Além das torturas, houve também coação policial e até mesmo uma violação de determinação expedida pela 11ª Vara Criminal. Ainda assim, o delegado Marcelo Luiz Santos Martins, que assinou a guia de encaminhamento, nega a acusação. Para ele, não houve fraude.
- O procedimento foi normal, como sempre fazemos na DAS. Não houve nenhuma alteração - alega.
Fernando já estava preso havia sete dias na DAS, quando os advogados Jorge Olímpio do Amaral Rocha e Marcus Vinícius da Silva Rocha foram ao local colher sua assinatura, para que o representassem. E só puderam falar com o cliente através de uma malha de vergalhões, denominada parlatório.
- A autoridade que o prendeu deveria ter solicitado o exame de corpo de delito - explica Marcus Vinícius.
Os advogados tiveram de solicitar judicialmente o exame, que foi feito um dia depois. Mas o comissário de polícia Delio Cola fez com que ele só mostrasse os punhos ao legista.
- Ele disse que, se mostrasse todas as lesões, iria para um cárcere pior, pois deixaria os policiais da DAS mal - lembra Fernando.
Os legistas Cláudio Amorim e Miriam de Abreu atestaram escoriações nos pulsos, mas nada perguntaram a Fernando em relação às demais lesões em seu corpo, ainda que este tenha sido examinado nu.
Restou aos advogados retornar à 11ª Vara Criminal para solicitarem nova perícia.

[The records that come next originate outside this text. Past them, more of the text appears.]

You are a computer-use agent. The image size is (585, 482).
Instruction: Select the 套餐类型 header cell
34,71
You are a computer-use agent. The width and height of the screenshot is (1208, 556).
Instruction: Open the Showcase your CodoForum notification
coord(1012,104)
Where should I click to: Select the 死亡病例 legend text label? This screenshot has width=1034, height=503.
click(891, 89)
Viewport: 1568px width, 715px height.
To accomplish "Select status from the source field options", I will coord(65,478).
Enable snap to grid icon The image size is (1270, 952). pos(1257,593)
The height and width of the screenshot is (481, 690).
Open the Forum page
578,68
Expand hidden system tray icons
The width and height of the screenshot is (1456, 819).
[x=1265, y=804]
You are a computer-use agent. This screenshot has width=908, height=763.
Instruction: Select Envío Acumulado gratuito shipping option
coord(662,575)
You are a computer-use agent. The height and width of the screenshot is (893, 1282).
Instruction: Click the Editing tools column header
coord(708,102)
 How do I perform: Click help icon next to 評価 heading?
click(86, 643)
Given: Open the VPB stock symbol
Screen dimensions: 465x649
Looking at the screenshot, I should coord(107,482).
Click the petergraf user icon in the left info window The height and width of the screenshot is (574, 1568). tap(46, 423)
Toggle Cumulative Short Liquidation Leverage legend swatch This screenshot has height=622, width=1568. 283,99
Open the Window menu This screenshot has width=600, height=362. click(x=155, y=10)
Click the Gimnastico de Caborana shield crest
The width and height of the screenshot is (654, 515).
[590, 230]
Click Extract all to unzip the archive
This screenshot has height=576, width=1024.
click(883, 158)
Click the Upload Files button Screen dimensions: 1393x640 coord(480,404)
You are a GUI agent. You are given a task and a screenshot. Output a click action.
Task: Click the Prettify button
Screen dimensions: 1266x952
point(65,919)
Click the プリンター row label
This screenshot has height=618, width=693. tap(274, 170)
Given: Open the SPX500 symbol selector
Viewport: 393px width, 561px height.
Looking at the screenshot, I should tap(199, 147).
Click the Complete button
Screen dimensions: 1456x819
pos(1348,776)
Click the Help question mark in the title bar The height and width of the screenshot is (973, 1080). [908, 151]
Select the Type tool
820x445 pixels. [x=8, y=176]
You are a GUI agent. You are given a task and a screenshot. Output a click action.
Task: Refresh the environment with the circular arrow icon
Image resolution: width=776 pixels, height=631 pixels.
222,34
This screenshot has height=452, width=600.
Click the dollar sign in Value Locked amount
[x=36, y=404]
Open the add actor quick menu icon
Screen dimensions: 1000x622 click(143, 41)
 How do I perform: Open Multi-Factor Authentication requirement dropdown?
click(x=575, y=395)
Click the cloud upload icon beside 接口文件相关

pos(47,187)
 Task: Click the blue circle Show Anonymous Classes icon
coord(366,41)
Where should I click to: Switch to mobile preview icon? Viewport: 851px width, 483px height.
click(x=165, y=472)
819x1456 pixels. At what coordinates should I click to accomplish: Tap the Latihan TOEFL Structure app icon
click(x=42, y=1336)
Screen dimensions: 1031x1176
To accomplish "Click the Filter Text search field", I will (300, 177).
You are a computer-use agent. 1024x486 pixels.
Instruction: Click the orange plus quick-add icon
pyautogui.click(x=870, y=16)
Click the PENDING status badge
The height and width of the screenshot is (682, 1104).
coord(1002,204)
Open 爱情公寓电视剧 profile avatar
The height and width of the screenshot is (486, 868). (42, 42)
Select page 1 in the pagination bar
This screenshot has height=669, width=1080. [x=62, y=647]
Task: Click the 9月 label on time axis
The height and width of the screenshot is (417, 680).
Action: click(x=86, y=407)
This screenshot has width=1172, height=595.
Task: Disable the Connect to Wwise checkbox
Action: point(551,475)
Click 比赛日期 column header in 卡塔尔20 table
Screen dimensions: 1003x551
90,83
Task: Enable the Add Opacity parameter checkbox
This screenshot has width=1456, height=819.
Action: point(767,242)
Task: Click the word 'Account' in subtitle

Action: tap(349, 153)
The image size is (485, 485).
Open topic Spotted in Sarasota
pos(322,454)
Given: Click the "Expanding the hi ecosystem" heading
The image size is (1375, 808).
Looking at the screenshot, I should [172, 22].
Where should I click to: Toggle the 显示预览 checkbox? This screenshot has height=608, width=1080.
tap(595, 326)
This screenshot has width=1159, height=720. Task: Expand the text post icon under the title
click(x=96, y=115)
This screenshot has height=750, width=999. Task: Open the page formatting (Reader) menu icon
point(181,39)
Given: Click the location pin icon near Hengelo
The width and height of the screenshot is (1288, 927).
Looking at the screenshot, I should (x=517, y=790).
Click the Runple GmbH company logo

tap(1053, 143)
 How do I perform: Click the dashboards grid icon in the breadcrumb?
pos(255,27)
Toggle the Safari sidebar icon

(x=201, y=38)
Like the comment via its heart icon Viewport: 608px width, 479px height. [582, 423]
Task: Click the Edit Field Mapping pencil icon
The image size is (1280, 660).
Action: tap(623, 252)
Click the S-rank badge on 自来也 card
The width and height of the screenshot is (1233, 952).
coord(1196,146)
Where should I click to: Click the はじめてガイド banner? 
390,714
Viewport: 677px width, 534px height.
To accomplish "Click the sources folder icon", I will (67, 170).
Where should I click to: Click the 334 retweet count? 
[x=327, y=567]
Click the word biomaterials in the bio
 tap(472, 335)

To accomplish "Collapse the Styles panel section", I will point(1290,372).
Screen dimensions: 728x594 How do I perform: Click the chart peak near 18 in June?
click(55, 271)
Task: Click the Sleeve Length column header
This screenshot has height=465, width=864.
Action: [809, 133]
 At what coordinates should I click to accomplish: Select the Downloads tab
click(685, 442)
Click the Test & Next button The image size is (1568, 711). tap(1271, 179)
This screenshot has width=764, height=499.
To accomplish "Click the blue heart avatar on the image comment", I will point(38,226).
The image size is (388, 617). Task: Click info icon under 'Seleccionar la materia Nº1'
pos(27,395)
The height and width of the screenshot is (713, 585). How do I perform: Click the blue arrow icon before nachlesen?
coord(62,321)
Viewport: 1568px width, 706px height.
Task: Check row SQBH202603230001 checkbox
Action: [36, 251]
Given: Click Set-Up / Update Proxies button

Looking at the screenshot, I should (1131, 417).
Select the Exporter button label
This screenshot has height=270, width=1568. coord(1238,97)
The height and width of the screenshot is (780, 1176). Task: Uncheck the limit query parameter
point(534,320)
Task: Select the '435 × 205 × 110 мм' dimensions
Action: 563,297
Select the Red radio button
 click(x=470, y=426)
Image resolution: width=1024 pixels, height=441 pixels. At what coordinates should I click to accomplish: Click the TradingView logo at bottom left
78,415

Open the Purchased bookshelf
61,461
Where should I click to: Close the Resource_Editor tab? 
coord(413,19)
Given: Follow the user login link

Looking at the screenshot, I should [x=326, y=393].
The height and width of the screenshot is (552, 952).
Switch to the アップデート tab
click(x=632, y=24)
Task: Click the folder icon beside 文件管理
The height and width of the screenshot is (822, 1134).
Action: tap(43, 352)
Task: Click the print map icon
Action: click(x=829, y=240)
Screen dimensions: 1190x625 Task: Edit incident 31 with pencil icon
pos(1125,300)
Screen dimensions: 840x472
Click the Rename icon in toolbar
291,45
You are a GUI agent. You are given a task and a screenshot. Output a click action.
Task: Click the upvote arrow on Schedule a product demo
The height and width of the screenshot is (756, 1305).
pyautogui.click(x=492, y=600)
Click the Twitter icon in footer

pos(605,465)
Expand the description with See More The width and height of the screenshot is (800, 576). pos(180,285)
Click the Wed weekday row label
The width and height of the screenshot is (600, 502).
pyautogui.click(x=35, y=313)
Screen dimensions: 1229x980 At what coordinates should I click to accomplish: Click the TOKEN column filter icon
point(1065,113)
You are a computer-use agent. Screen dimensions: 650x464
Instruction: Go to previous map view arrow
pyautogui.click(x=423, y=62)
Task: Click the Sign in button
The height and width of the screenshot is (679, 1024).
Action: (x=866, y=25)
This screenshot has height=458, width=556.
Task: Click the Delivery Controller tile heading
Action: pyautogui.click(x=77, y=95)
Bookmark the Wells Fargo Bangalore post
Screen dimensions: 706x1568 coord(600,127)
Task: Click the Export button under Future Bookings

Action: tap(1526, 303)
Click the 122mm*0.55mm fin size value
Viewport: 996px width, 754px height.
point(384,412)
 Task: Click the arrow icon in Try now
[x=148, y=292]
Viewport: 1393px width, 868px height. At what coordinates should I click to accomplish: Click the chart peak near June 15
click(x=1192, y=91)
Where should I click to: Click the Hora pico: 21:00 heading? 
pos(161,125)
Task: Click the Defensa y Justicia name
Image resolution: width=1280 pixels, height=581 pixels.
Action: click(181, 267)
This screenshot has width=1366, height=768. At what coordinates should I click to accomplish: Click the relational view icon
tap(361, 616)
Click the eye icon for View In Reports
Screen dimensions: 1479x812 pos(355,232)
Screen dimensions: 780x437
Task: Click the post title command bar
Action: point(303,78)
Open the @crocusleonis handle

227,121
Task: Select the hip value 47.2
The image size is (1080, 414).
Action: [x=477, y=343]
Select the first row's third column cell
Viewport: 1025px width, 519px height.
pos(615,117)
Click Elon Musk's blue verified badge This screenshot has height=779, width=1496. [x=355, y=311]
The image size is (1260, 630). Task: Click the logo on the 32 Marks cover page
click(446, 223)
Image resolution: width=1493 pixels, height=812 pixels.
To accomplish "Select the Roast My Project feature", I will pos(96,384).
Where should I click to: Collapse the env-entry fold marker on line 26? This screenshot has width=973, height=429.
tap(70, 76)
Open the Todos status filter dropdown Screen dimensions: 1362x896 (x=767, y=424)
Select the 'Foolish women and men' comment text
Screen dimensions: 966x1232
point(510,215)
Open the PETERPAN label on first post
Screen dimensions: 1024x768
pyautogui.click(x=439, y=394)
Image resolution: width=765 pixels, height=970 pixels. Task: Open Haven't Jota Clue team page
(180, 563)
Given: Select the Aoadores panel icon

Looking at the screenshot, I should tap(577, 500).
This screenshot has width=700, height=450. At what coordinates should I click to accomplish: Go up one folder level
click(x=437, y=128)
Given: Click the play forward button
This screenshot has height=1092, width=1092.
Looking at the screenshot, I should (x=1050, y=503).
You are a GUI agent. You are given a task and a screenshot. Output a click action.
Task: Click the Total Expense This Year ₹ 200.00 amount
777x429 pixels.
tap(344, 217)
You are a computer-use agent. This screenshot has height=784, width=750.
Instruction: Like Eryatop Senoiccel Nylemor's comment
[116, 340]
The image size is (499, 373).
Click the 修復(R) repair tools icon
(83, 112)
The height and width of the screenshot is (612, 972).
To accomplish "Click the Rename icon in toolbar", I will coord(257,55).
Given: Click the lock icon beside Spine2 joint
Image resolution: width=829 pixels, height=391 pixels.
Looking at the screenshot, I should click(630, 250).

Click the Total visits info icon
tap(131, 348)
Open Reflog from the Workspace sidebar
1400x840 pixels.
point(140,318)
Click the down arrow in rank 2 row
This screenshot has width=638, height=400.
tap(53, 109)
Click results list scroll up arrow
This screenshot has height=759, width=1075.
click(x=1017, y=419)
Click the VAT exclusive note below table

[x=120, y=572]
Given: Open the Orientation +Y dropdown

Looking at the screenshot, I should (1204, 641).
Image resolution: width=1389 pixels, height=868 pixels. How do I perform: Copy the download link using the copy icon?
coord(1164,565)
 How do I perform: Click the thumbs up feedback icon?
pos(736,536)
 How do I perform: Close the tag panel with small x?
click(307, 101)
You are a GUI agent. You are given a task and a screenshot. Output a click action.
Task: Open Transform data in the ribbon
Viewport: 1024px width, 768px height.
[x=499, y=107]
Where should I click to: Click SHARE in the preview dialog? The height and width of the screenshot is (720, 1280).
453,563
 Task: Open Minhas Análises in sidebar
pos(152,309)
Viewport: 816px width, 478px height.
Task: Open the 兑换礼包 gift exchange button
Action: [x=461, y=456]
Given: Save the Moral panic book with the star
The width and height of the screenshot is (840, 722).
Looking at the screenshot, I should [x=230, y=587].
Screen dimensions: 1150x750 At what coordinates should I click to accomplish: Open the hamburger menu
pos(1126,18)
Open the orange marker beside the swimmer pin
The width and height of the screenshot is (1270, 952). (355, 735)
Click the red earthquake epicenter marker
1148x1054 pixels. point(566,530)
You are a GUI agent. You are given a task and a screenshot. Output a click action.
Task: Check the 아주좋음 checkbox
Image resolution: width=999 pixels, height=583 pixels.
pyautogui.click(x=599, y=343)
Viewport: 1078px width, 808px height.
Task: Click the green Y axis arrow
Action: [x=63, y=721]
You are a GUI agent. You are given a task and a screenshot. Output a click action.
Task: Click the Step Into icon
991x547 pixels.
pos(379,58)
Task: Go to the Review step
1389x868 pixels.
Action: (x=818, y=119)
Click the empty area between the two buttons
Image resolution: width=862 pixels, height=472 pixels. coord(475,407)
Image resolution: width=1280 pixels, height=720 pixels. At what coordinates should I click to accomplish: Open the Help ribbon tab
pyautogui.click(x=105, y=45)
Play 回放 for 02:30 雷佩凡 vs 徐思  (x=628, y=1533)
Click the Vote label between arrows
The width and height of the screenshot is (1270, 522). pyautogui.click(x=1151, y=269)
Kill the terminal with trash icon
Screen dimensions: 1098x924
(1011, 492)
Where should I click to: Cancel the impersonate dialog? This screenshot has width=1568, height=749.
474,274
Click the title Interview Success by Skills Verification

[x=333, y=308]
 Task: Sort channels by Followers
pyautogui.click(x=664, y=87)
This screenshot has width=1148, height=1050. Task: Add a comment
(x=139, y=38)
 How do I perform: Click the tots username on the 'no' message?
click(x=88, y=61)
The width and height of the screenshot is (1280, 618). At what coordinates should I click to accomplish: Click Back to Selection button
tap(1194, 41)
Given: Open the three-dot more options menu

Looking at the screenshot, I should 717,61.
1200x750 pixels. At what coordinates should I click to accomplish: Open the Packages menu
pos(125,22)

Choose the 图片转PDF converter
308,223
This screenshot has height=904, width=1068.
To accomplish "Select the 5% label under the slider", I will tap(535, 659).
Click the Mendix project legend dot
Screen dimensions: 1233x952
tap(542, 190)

No despacho, o juiz Alcides da Fonseca Neto determinou que fosse examinado todo o corpo.
No entanto, no dia da perícia, Jorge Rocha foi convocado para comparecer à DAS, porque o delegado resolvera interrogar novamente o réu. Desta vez, o sub-diretor da DAS, Claudio Ferraz, hoje titular da Draco, acompanhou o depoimento.
- Fomos lá e vimos o delegado encaminhar o interrogatório de uma forma tão confusa que o superior dele chamou para si a tarefa - conta Jorge Rocha.
Só então o acusado foi levado para o IML. Lá, implorou ao advogado Marcus Vinícius para não mais ser examinado. O policial Carlos Romito do Azevedo Marques, que conduzira o réu da DAS ao IML, tentou intimidar o auxiliar de cozinha e seu advogado, sem deixá-los conversar.
Enquanto isso, o outro representante do acusado, Jorge Rocha, descobriu a violação da ordem judicial no momento em que a atendente do balcão leu o que constava na guia de encaminhamento expedida pela DAS e assinada pelo delegado, sem mencionar a determinação expressa judicial de exame na genitália. Os advogados, em contrapartida, mostraram cópia do ofício expedido pelo juiz.
Prevaleceu, para a legista Leila Abdalad a ordem judicial, e ficaram comprovadas as torturas. Mas Fernando sofreu as conseqüências a que tinha sido ameaçado e foi conduzido para a Polinter de São Gonçalo, onde permaneceu até fevereiro.